Joseph Gee of Cottingham Hall was Hull's dominant ship owner in both sail and steam from around 1830 to 1860.

The descendant of a family of local gentry, Joseph Gee was born into a family with substantial holdings of land in the East Riding and lived at Cottingham Hall, Yorkshire. His birth date is unknown. He died aged 58 at Lowestoft, while on business, in 1860.

Gee had a series of cutter (racing) yachts including the renowned ˜Corsair", built in 1825. In this portrait he wears yachting garb, and is posed with a cutter yacht in the background.

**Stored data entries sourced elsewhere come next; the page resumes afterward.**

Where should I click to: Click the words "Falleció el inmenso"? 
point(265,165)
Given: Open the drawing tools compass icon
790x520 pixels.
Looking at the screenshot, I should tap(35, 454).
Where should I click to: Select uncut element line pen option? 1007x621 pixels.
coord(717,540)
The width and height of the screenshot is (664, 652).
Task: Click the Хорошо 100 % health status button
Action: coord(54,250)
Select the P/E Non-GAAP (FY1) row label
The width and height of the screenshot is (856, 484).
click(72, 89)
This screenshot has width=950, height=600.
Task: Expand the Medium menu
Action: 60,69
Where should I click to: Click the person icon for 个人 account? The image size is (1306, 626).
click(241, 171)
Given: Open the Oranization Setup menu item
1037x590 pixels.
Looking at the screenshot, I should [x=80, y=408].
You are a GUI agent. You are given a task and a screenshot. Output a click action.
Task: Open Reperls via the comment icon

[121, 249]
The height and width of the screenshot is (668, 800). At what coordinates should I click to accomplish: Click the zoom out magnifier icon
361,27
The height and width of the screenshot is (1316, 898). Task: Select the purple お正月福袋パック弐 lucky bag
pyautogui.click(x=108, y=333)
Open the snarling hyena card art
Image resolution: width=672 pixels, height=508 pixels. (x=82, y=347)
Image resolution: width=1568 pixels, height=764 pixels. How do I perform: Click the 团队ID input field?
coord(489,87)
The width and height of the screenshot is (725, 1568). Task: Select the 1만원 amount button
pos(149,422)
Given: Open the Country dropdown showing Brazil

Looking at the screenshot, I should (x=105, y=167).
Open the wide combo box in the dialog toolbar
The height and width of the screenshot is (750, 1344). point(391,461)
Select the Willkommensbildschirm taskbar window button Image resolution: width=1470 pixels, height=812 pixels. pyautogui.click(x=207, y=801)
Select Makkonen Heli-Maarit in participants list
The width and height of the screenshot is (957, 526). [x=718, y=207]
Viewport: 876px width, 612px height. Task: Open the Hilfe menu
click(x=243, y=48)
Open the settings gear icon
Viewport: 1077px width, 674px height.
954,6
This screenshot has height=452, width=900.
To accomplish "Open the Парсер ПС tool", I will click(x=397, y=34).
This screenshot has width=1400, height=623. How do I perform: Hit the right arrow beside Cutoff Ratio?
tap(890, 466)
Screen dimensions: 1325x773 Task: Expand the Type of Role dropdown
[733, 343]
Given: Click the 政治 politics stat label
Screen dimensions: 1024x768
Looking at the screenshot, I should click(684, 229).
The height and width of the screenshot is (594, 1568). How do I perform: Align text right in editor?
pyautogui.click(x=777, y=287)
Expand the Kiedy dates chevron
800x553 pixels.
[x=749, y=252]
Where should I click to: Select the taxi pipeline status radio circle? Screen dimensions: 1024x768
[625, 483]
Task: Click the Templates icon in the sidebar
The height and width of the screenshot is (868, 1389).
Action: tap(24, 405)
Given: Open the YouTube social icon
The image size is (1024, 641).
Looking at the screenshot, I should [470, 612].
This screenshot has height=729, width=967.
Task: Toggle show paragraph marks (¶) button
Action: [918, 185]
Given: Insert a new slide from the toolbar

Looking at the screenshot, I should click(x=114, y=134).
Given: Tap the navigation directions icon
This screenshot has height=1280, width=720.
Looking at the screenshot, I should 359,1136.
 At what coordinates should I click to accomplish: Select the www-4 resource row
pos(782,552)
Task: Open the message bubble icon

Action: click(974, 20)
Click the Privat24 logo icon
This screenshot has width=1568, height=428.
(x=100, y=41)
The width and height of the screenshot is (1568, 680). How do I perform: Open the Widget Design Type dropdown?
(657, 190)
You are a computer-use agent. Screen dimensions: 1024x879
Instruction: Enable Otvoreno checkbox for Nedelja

He also founded the Hull Mariners' Church and Sailor' Orphanage Society (later the Hull Seaman's and General Orphan Society). The Hull Maritime Museum holds a crude copy of this portrait that Gee presented to the Sailors' Orphanage.

Many of his vessels were depicted by local marine artists, notably "The Return of the ˜William Lee" by John Ward of Hull (1798-1849). Currently in the Ferens Collection.

Thomas Ellerby was a London-based portrait and genre painter. He exhibited in London at the Royal Academy. His subjects included official portraits and exotic themes like A Roman Woman Selling Flowers. He was clearly highly regarded since many of his portraits were engraved. During the latter part of his career, Ellerby undertook commissions for Yorkshire families together with a number of civic portraits.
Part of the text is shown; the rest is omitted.